### READING TEXT
=======

New recipe for US News by Darko Miletic

2025-07-09 03:04:10 -04:00 · 2009-04-30 17:44:23 -07:00 · 2009-04-30 17:44:23 -07:00 · 2ee77796fb
commit 2ee77796fb
parent e869684a29
4 changed files with 125 additions and 48 deletions
--- a/src/calibre/gui2/images/news/usnews.png
+++ b/src/calibre/gui2/images/news/usnews.png
--- a/src/calibre/web/feeds/recipes/init.py
+++ b/src/calibre/web/feeds/recipes/init.py
@ -41,7 +41,7 @@ recipe_modules = ['recipe_' + r for r in (
           'corriere_della_sera_it', 'corriere_della_sera_en', 'msdnmag_en',
           'moneynews', 'der_standard', 'diepresse', 'nzz_ger', 'hna',
           'seattle_times', 'scott_hanselman', 'coding_horror',
-           'stackoverflow', 'telepolis_artikel', 'zaobao',
+           'stackoverflow', 'telepolis_artikel', 'zaobao', 'usnews',
          )]

 import re, imp, inspect, time, os
--- a/src/calibre/web/feeds/recipes/recipe_spiegelde.py
+++ b/src/calibre/web/feeds/recipes/recipe_spiegelde.py
@ -1,47 +1,64 @@
+#!/usr/bin/env  python
+
 __license__   = 'GPL v3'
-__copyright__ = '2008, Kovid Goyal <kovid at kovidgoyal.net>'
-
+__copyright__ = '2009, Darko Miletic <darko.miletic at gmail.com>'
 '''
-Fetch Spiegel Online.
+spiegel.de
 '''

-import re
-
 from calibre.web.feeds.news import BasicNewsRecipe
-from calibre.ebooks.BeautifulSoup import BeautifulSoup
+from calibre.ebooks.BeautifulSoup import BeautifulSoup, Tag

-class SpeigelOnline(BasicNewsRecipe):
-
-    title = 'Spiegel Online'
-    description = 'Nachrichten des Magazins Der Spiegel'
-    __author__ = 'Kovid Goyal'
-    use_embedded_content   = False
+class Spiegel_ger(BasicNewsRecipe):
+    title                 = 'Spiegel Online - German'
+    __author__            = 'Darko Miletic'
+    description           = "Immer die neueste Meldung auf dem Schirm, sekundenaktuell und uebersichtlich: Mit dem RSS-Angebot von SPIEGEL ONLINE entgeht Ihnen keine wichtige Meldung mehr, selbst wenn Sie keinen Internet-Browser geoeffnet haben. Sie koennen unsere Nachrichten-Feeds ganz einfach abonnieren - unkompliziert, kostenlos und nach Ihren persoenlichen Themen-Vorlieben."
+    publisher             = 'SPIEGEL ONLINE Gmbh'
+    category              = 'SPIEGEL ONLINE, DER SPIEGEL, Nachrichten, News,Dienste, RSS, RSS, Feedreader, Newsfeed, iGoogle, Netvibes, Widget'    
+    oldest_article        = 7
+    max_articles_per_feed = 100
    language              = _('German')

=======

### RECORD SET
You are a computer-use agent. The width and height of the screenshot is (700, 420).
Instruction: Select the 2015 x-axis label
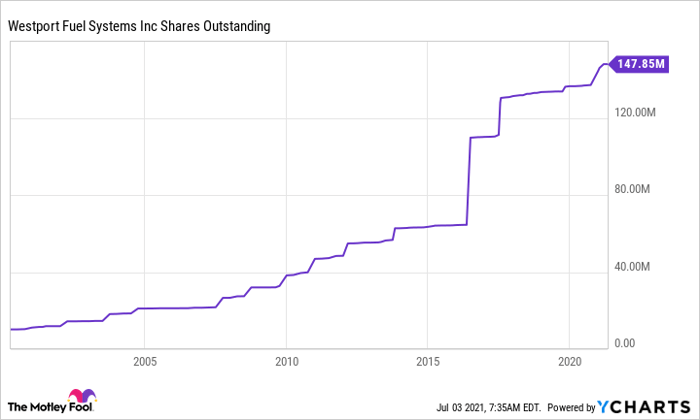click(x=428, y=360)
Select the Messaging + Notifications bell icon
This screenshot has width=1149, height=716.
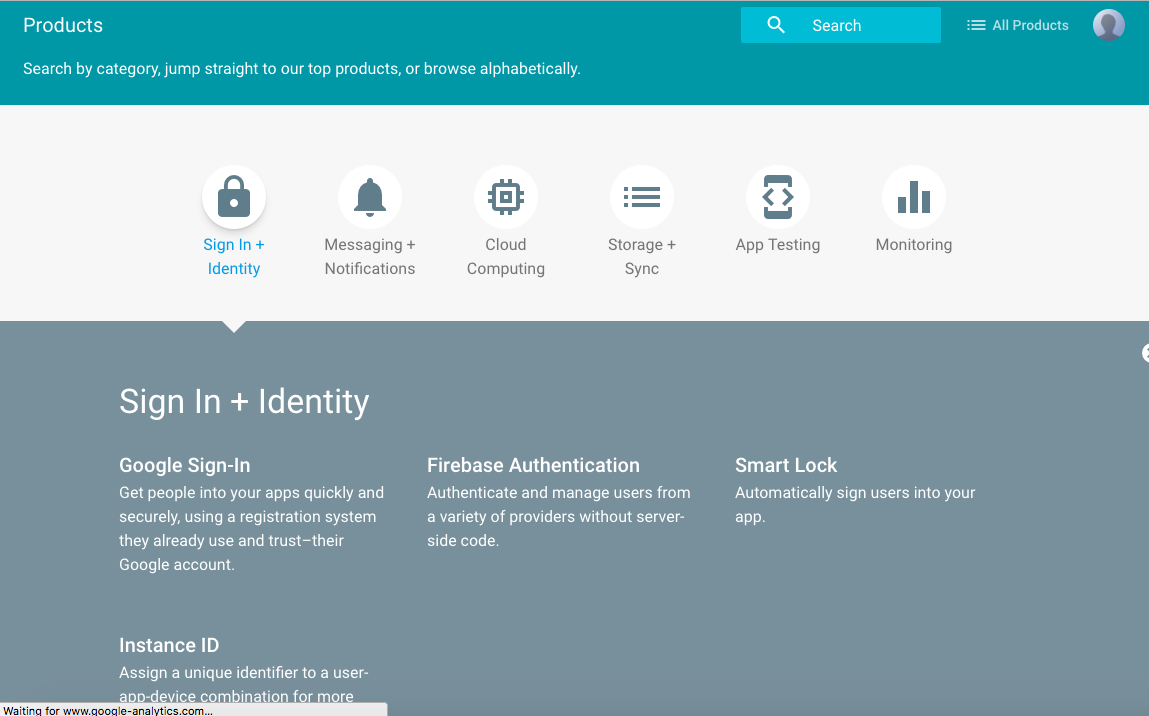pyautogui.click(x=370, y=197)
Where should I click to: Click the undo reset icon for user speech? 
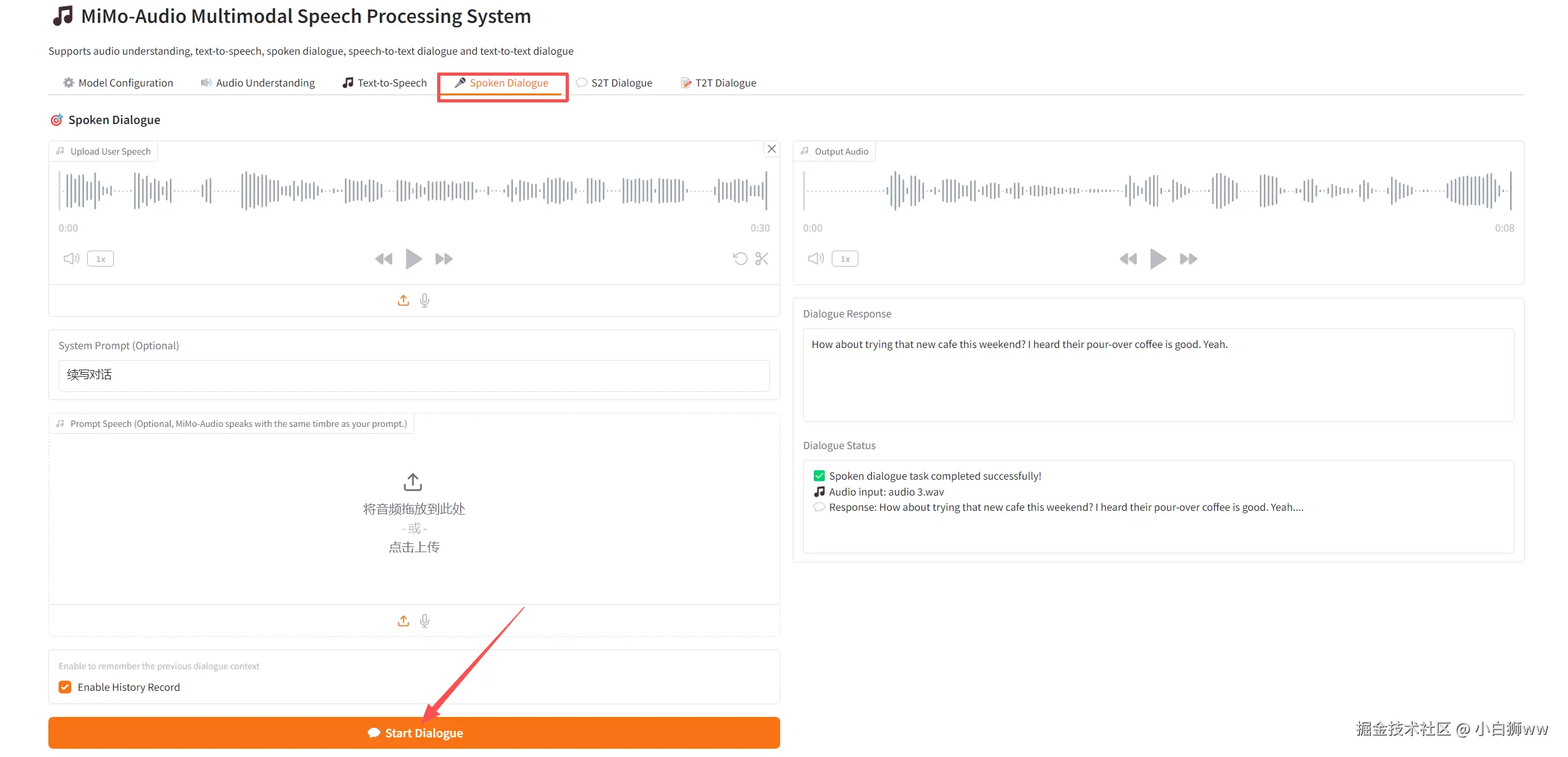(x=739, y=258)
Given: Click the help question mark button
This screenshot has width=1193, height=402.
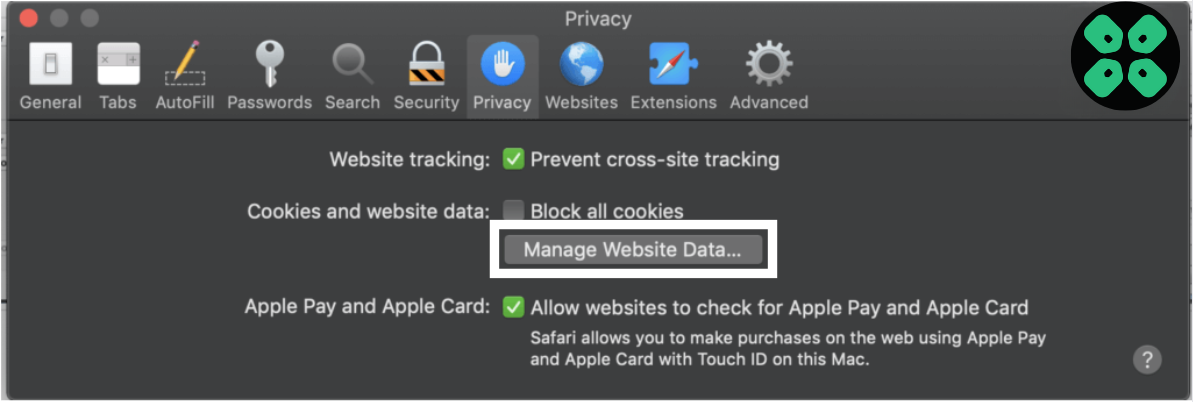Looking at the screenshot, I should pos(1147,360).
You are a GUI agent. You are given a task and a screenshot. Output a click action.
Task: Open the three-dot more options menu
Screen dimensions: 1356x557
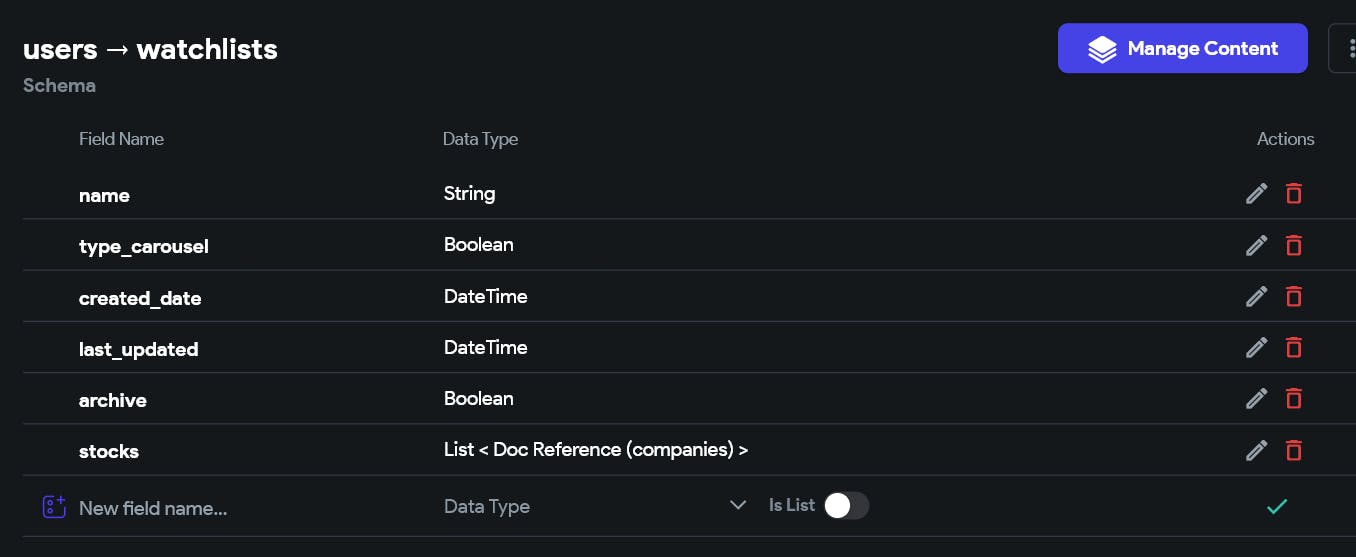click(1344, 48)
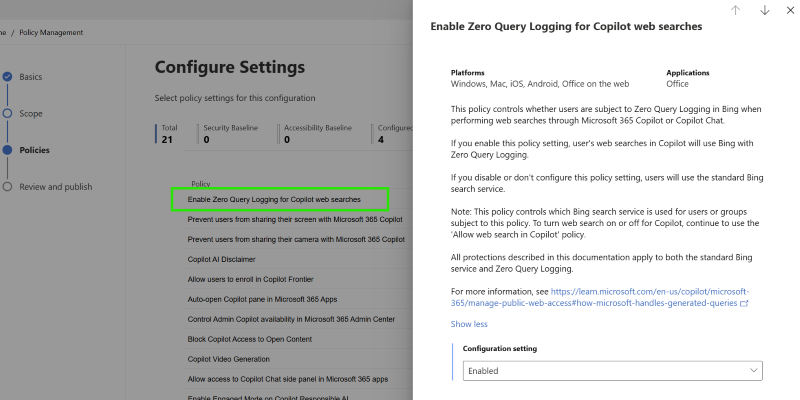The image size is (800, 400).
Task: Select the Security Baseline filter tab
Action: tap(230, 134)
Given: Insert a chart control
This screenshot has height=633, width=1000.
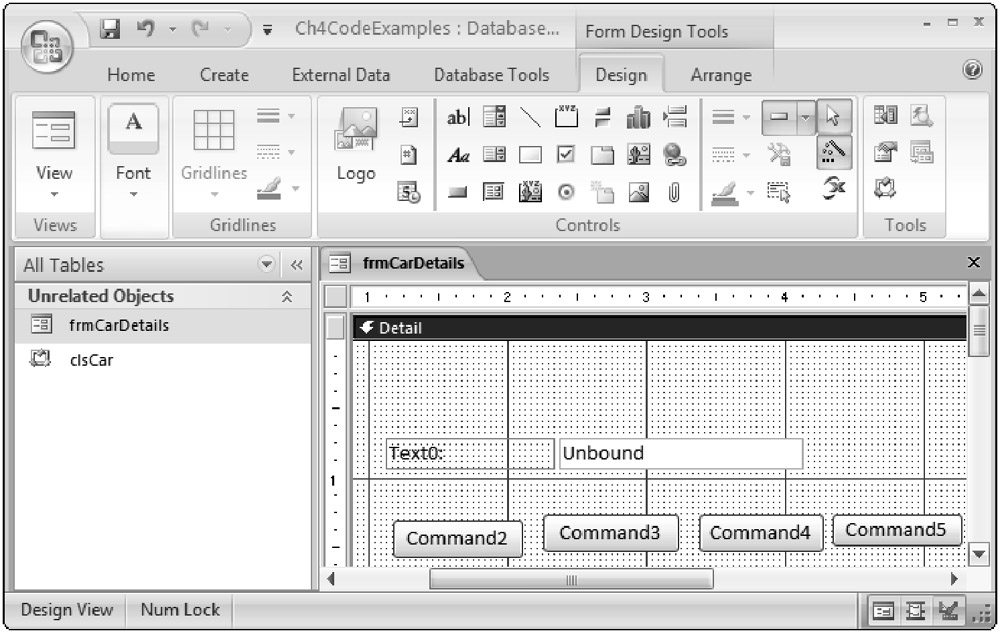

=======

### SHORT TASK
Please rewrite the stretch of the commit diff from "import re, imp, inspect, time, os" through "-Fetch Spiegel Online.", putting "GPL v2" in place of "GPL v3".

### RESULT OF THE EXERCISE
import re, imp, inspect, time, os
--- a/src/calibre/web/feeds/recipes/recipe_spiegelde.py
+++ b/src/calibre/web/feeds/recipes/recipe_spiegelde.py
@ -1,47 +1,64 @@
+#!/usr/bin/env  python
+
 __license__   = 'GPL v2'
-__copyright__ = '2008, Kovid Goyal <kovid at kovidgoyal.net>'
-
+__copyright__ = '2009, Darko Miletic <darko.miletic at gmail.com>'
 '''
-Fetch Spiegel Online.